▸ **TASK DETAILS**: Please continue the piece about the Sabbath below, picking up right after its last sentence.

+++ EXTRACT TO READ

Thinking about time and order has lead me to writing about the Sabbath.
Sabbath is a Hebrew word for “cease.” It means to stop working. Observing the Sabbath is one of God’s commandments: “Remember the Sabbath day, to keep it holy” (Exodus 20:8). This has been a problem to interpret for Christians. The Jewish Sabbath was from sundown Friday through sundown Saturday. What were Christians, particularly Gentile Christians, to do about the Sabbath? Saturday was a workday. You couldn’t just stop working to observe the Sabbath. And then Christians began to worship on Sundays. Was that the Sabbath? Was going to worship an observance of the Sabbath?
This is an issue that’s never been settled. Martin Luther explained the Sabbath this way in the Small Catechism: “We should fear and love God so that we do not despise preaching and His Word, but hold it sacred and gladly hear and learn it.”

++++++
+++ GIVEN ENTRIES

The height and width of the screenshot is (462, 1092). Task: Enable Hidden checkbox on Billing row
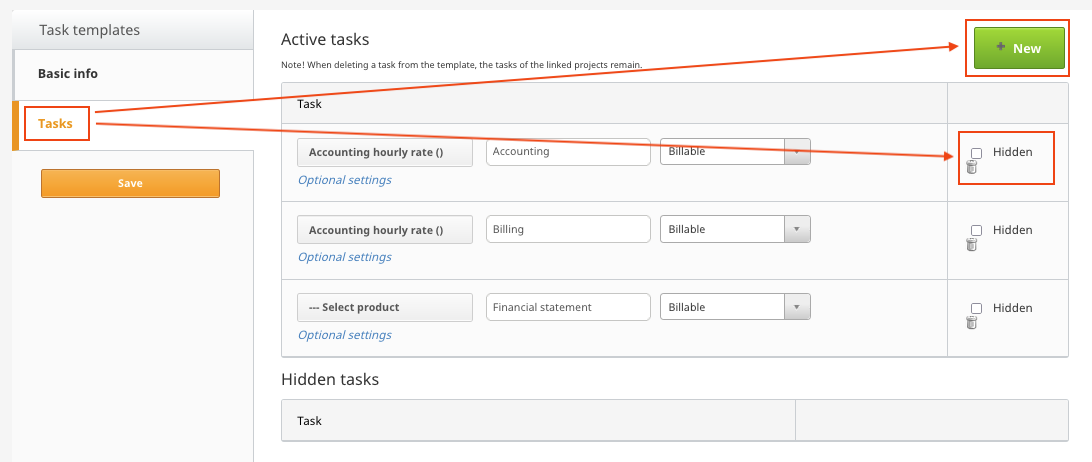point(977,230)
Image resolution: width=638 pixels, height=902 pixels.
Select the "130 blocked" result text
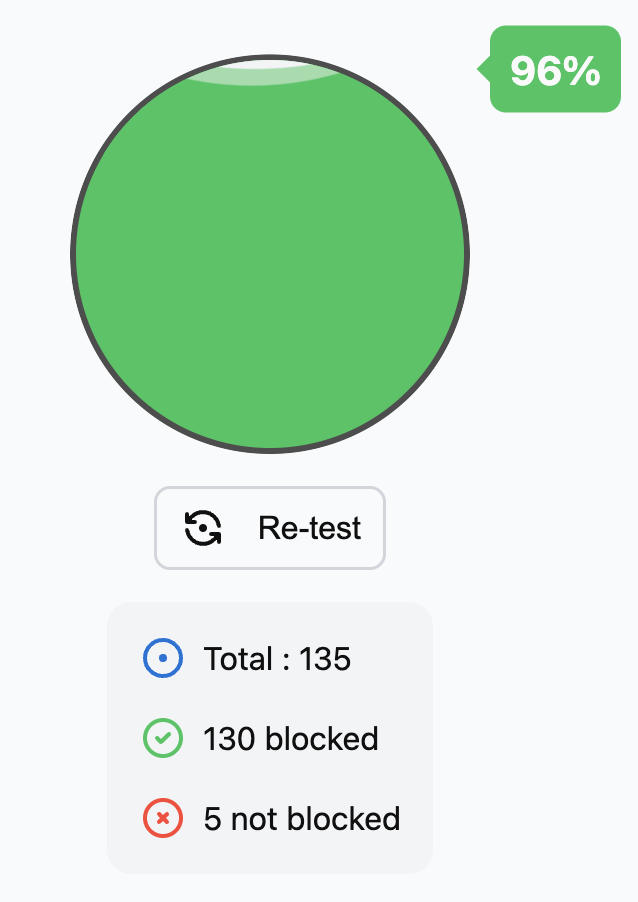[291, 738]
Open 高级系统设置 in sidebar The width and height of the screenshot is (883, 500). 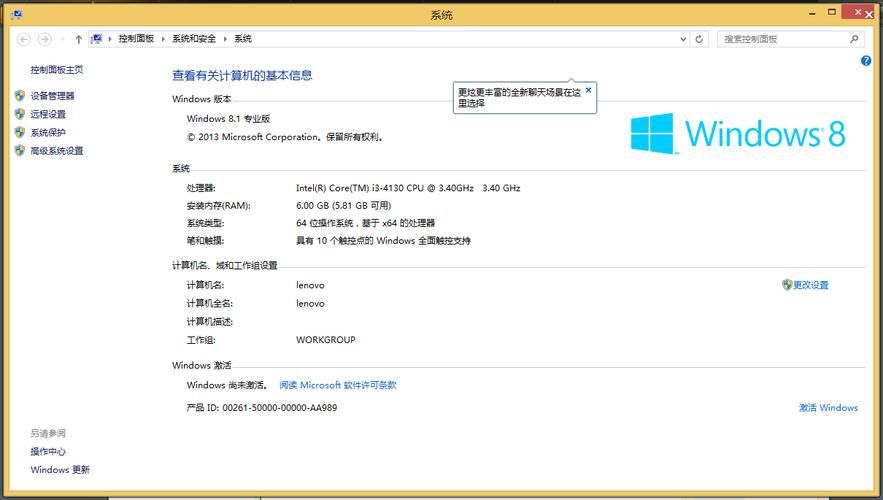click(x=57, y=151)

++++++

▸ **TASK OUTPUT**:
I don’t disagree with Luther’s interpretation, but I have been struck by something Abraham Joshua Heschel wrote in his book Sabbath: “What is the Sabbath? Spirit in the form of time. With our
bodies we belong to space; our spirit, our souls, soar to eternity, aspire to the holy. The Sabbath is an ascent to the summit.” That’s a profound insight.
A Sabbath is time to be taken out of the humdrum, business of life and into the divine realm of eternity.
I can’t tell you exactly how to observe the Sabbath or when it should be. I can only say that we need a Sabbath.
Read Genesis 2:1-3 and remember: God loves YOU unconditionally.